• **EXERCISE REQUIREMENTS**: Among the entries below, find the line with "Click the warning", then quote it and each following line up to and including the line with "Select the Gear", and nothing else.

• **EXTRACTED INFORMATION**:
+ + + + + + +
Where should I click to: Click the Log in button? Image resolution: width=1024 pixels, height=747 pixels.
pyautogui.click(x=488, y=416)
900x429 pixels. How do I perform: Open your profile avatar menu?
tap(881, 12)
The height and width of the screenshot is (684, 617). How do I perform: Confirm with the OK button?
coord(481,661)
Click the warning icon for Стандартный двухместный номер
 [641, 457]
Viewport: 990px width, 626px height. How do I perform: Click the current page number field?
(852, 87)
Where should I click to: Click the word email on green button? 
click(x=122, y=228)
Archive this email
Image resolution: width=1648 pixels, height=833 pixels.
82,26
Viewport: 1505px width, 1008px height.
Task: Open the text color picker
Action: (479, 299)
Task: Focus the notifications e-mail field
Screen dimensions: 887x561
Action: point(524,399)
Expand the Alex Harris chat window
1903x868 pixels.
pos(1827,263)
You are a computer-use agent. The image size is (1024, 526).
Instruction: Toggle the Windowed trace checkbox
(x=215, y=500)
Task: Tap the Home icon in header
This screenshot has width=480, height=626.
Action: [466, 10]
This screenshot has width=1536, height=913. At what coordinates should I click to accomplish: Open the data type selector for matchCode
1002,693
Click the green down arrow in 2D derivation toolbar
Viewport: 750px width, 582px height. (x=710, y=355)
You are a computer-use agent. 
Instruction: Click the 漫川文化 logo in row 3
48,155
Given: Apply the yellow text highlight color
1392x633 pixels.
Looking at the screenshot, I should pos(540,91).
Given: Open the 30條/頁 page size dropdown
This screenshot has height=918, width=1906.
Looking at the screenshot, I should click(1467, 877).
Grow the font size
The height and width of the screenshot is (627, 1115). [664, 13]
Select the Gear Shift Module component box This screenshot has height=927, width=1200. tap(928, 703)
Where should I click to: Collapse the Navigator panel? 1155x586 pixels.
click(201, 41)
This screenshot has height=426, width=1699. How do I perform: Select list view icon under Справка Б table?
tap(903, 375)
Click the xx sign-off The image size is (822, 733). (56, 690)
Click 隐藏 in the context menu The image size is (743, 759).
+ + + + + + +
• **OUTPUT OF THE EXERCISE**:
Click the warning icon for Стандартный двухместный номер
 [641, 457]
Viewport: 990px width, 626px height. How do I perform: Click the current page number field?
(852, 87)
Where should I click to: Click the word email on green button? 
click(x=122, y=228)
Archive this email
Image resolution: width=1648 pixels, height=833 pixels.
82,26
Viewport: 1505px width, 1008px height.
Task: Open the text color picker
Action: (479, 299)
Task: Focus the notifications e-mail field
Screen dimensions: 887x561
Action: point(524,399)
Expand the Alex Harris chat window
1903x868 pixels.
pos(1827,263)
You are a computer-use agent. The image size is (1024, 526).
Instruction: Toggle the Windowed trace checkbox
(x=215, y=500)
Task: Tap the Home icon in header
This screenshot has width=480, height=626.
Action: [466, 10]
This screenshot has width=1536, height=913. At what coordinates should I click to accomplish: Open the data type selector for matchCode
1002,693
Click the green down arrow in 2D derivation toolbar
Viewport: 750px width, 582px height. (x=710, y=355)
You are a computer-use agent. 
Instruction: Click the 漫川文化 logo in row 3
48,155
Given: Apply the yellow text highlight color
1392x633 pixels.
Looking at the screenshot, I should pos(540,91).
Given: Open the 30條/頁 page size dropdown
This screenshot has height=918, width=1906.
Looking at the screenshot, I should click(1467, 877).
Grow the font size
The height and width of the screenshot is (627, 1115). [664, 13]
Select the Gear Shift Module component box This screenshot has height=927, width=1200. tap(928, 703)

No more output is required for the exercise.